Действительно, не всегда. Были, были общие радости, надежды, планы. Фёдор Фёдорович, помнится, бегал к ней с написанным. И она понимала, давала толковые советы. Отчего же сейчас так отупела? Сейчас Фёдору Фёдоровичу и в голову не могло прийти: читать жене написанное. «Видимо, дело в том, — спокойно подумал Фёдор Фёдорович, — что её воля, цели, да вся её жизнь реализуются в некой умозрительной, по крайней мере для меня, плоскости. Не только как мужа, — усмехнулся он, — так сказать, близкого человека, но и простого обывателя, жителя Отечества. Что толку, что сначала она ведала торговлей, сейчас занимается строительством, завтра, возможно, её перебросят на что-то другое? Хороших вещей не купить, как не было ничего в магазинах, так и нет. Вот разведёмся, когда я получу жильё, сколько предстоит мытарств? Где оно — могучее строительство? Вокруг развал, а у неё ни стыда, ни раскаянья!
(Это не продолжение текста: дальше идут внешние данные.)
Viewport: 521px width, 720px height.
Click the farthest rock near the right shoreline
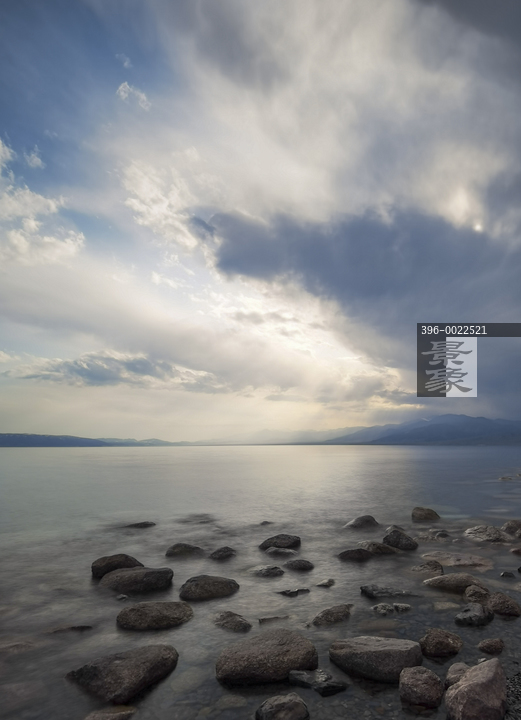pos(425,514)
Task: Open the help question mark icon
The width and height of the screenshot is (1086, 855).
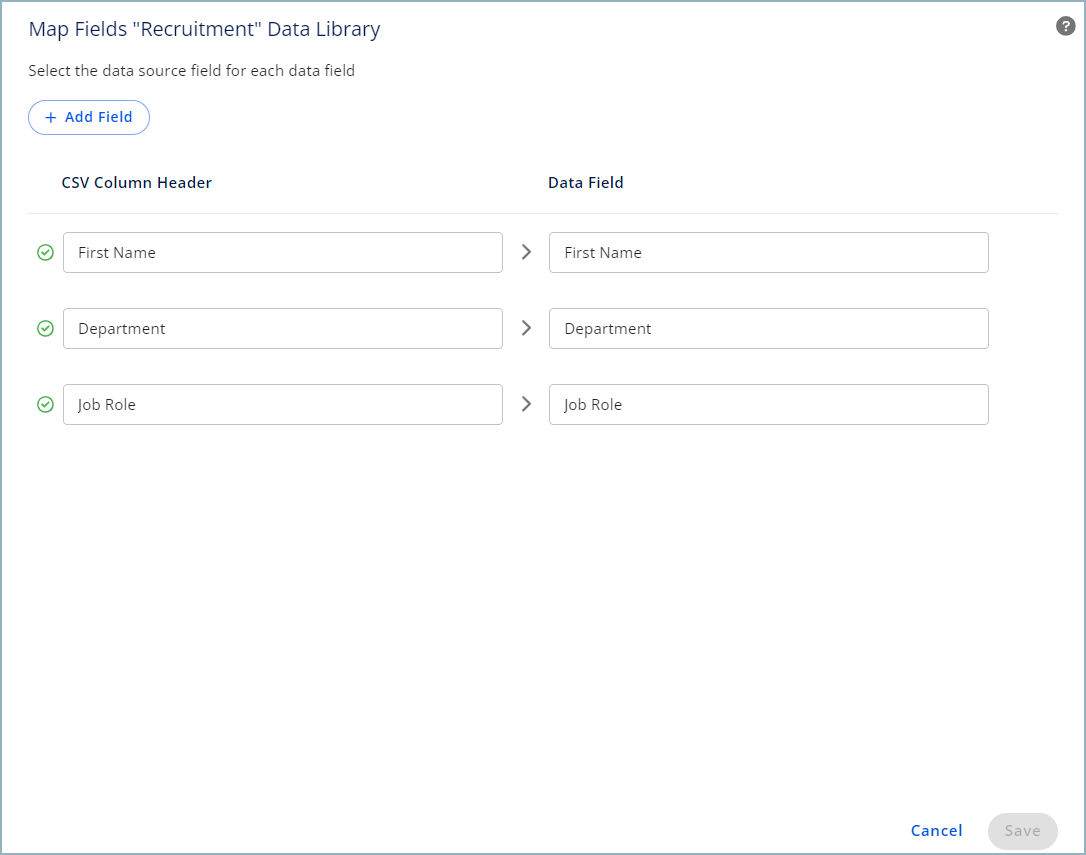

Да что она, родилась, что ли, чтобы руководить? Откуда уверенность, что всё, всё! по силам? Миллионы людей до пенсии сидят за канцелярскими столами, произносят заклинания, насаждают инфернальную бумажную жизнь, враждебную всякому живому делу. Да можно ли при такой работе оставаться… живым человеком — женой, матерью? Неужели бумага сушит жизнь? Как же нам жить вместе, когда нет общего, объединяющего?» Фёдор Фёдорович отказывался принять за объединяющее её руководящую работу. Она — его литературные труды. Общим у них был сын Феликс, но он вырос.